What this task involves.
Retype every entry below exactly as it stands.

Excerpted records.

=======

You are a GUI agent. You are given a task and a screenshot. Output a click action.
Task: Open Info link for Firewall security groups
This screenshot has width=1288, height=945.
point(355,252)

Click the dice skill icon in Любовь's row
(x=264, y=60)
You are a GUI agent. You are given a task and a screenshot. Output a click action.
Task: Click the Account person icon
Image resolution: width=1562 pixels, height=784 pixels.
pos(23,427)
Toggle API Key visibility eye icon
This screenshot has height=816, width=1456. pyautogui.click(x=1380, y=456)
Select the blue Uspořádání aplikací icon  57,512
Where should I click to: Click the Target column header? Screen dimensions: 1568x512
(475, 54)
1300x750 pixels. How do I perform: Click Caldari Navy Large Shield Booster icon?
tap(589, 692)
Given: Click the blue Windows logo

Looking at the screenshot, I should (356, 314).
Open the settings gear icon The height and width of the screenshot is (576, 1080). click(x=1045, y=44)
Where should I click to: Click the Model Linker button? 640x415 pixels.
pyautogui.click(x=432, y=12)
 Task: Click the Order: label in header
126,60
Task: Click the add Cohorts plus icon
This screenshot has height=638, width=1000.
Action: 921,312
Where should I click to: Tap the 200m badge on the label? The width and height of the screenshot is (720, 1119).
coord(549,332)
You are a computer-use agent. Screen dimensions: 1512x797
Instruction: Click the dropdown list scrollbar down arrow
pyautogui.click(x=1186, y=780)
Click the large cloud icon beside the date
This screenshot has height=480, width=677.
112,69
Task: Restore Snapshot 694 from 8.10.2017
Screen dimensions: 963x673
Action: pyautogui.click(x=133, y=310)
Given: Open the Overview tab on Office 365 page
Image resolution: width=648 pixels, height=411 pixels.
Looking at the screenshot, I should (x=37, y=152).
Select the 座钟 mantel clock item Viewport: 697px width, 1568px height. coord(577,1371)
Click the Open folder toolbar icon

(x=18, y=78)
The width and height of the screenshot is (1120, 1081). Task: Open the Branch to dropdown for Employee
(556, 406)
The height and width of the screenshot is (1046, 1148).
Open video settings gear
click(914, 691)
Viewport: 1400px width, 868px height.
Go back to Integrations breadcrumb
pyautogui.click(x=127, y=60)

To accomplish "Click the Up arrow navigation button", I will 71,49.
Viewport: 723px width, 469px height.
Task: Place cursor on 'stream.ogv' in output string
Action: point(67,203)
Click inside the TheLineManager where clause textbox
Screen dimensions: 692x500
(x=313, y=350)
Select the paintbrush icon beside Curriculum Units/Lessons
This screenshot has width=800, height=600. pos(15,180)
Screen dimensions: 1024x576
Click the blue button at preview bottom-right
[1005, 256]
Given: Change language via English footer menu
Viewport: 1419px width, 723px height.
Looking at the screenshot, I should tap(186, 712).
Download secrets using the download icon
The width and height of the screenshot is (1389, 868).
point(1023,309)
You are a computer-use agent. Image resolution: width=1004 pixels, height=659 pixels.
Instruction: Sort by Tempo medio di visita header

=======

Answer to this problem.
You are a GUI agent. You are given a task and a screenshot. Output a click action.
Task: Open Info link for Firewall security groups
This screenshot has width=1288, height=945.
point(355,252)

Click the dice skill icon in Любовь's row
(x=264, y=60)
You are a GUI agent. You are given a task and a screenshot. Output a click action.
Task: Click the Account person icon
Image resolution: width=1562 pixels, height=784 pixels.
pos(23,427)
Toggle API Key visibility eye icon
This screenshot has height=816, width=1456. pyautogui.click(x=1380, y=456)
Select the blue Uspořádání aplikací icon  57,512
Where should I click to: Click the Target column header? Screen dimensions: 1568x512
(475, 54)
1300x750 pixels. How do I perform: Click Caldari Navy Large Shield Booster icon?
tap(589, 692)
Given: Click the blue Windows logo

Looking at the screenshot, I should (356, 314).
Open the settings gear icon The height and width of the screenshot is (576, 1080). click(x=1045, y=44)
Where should I click to: Click the Model Linker button? 640x415 pixels.
pyautogui.click(x=432, y=12)
 Task: Click the Order: label in header
126,60
Task: Click the add Cohorts plus icon
This screenshot has height=638, width=1000.
Action: 921,312
Where should I click to: Tap the 200m badge on the label? The width and height of the screenshot is (720, 1119).
coord(549,332)
You are a computer-use agent. Screen dimensions: 1512x797
Instruction: Click the dropdown list scrollbar down arrow
pyautogui.click(x=1186, y=780)
Click the large cloud icon beside the date
This screenshot has height=480, width=677.
112,69
Task: Restore Snapshot 694 from 8.10.2017
Screen dimensions: 963x673
Action: pyautogui.click(x=133, y=310)
Given: Open the Overview tab on Office 365 page
Image resolution: width=648 pixels, height=411 pixels.
Looking at the screenshot, I should (x=37, y=152).
Select the 座钟 mantel clock item Viewport: 697px width, 1568px height. coord(577,1371)
Click the Open folder toolbar icon

(x=18, y=78)
The width and height of the screenshot is (1120, 1081). Task: Open the Branch to dropdown for Employee
(556, 406)
The height and width of the screenshot is (1046, 1148).
Open video settings gear
click(914, 691)
Viewport: 1400px width, 868px height.
Go back to Integrations breadcrumb
pyautogui.click(x=127, y=60)

To accomplish "Click the Up arrow navigation button", I will 71,49.
Viewport: 723px width, 469px height.
Task: Place cursor on 'stream.ogv' in output string
Action: point(67,203)
Click inside the TheLineManager where clause textbox
Screen dimensions: 692x500
(x=313, y=350)
Select the paintbrush icon beside Curriculum Units/Lessons
This screenshot has width=800, height=600. pos(15,180)
Screen dimensions: 1024x576
Click the blue button at preview bottom-right
[1005, 256]
Given: Change language via English footer menu
Viewport: 1419px width, 723px height.
Looking at the screenshot, I should tap(186, 712).
Download secrets using the download icon
The width and height of the screenshot is (1389, 868).
point(1023,309)
You are a computer-use agent. Image resolution: width=1004 pixels, height=659 pixels.
Instruction: Sort by Tempo medio di visita header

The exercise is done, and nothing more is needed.